— Your objective —
Beginning with the first line of the entries below, quote each line until you reach and include the line with "Task: Select the Crop tool".

(Items from a dataset)
-=-=-=-=-
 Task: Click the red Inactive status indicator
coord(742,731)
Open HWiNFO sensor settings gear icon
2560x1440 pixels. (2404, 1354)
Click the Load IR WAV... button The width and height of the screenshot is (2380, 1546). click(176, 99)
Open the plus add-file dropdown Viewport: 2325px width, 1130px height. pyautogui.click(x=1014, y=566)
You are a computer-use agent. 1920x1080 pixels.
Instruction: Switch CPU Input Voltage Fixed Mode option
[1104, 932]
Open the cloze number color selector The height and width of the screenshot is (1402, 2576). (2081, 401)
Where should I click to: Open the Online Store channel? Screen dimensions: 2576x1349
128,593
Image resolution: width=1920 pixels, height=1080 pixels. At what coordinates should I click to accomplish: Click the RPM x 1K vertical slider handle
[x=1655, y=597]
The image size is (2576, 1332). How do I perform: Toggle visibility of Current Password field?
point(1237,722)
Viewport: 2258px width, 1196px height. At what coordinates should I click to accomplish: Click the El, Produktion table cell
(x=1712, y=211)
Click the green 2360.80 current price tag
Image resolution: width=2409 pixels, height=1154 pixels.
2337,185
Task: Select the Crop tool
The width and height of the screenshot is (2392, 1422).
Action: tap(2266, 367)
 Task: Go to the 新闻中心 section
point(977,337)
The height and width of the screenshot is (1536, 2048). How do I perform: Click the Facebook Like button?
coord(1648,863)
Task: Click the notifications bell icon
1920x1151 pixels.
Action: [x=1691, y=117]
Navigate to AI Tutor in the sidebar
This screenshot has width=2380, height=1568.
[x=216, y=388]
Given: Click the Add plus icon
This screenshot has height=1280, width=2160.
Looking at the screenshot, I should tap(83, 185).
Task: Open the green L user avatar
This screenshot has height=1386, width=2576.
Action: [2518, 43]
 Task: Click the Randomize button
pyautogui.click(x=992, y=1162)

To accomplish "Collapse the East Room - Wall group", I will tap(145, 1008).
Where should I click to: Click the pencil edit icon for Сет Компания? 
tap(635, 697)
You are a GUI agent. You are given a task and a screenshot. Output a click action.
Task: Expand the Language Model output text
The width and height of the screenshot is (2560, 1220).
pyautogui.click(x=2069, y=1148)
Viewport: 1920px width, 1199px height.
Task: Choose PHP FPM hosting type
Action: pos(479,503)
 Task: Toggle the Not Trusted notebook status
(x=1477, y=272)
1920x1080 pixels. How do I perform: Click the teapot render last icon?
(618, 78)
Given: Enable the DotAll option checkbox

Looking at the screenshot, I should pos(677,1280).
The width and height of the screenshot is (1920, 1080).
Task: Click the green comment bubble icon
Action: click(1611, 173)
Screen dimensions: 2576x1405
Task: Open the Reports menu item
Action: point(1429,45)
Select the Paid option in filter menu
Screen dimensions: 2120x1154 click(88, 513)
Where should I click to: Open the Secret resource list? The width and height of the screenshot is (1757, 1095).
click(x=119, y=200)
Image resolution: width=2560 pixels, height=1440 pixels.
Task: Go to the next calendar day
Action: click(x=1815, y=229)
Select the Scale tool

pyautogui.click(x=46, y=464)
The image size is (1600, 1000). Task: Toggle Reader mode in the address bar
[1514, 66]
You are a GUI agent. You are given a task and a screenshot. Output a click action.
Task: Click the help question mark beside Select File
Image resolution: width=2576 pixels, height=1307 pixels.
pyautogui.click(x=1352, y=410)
-=-=-=-=-
— Answer to the exercise —
 Task: Click the red Inactive status indicator
coord(742,731)
Open HWiNFO sensor settings gear icon
2560x1440 pixels. (2404, 1354)
Click the Load IR WAV... button The width and height of the screenshot is (2380, 1546). click(176, 99)
Open the plus add-file dropdown Viewport: 2325px width, 1130px height. pyautogui.click(x=1014, y=566)
You are a computer-use agent. 1920x1080 pixels.
Instruction: Switch CPU Input Voltage Fixed Mode option
[1104, 932]
Open the cloze number color selector The height and width of the screenshot is (1402, 2576). (2081, 401)
Where should I click to: Open the Online Store channel? Screen dimensions: 2576x1349
128,593
Image resolution: width=1920 pixels, height=1080 pixels. At what coordinates should I click to accomplish: Click the RPM x 1K vertical slider handle
[x=1655, y=597]
The image size is (2576, 1332). How do I perform: Toggle visibility of Current Password field?
point(1237,722)
Viewport: 2258px width, 1196px height. At what coordinates should I click to accomplish: Click the El, Produktion table cell
(x=1712, y=211)
Click the green 2360.80 current price tag
Image resolution: width=2409 pixels, height=1154 pixels.
2337,185
Task: Select the Crop tool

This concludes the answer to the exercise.